* Extracted data:
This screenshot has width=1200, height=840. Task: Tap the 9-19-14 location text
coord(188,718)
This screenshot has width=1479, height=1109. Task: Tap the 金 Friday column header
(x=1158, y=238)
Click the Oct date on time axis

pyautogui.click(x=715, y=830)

* Required action:
Set down each entry exactly as it appears above.

* Answer to this problem:
This screenshot has width=1200, height=840. Task: Tap the 9-19-14 location text
coord(188,718)
This screenshot has width=1479, height=1109. Task: Tap the 金 Friday column header
(x=1158, y=238)
Click the Oct date on time axis

pyautogui.click(x=715, y=830)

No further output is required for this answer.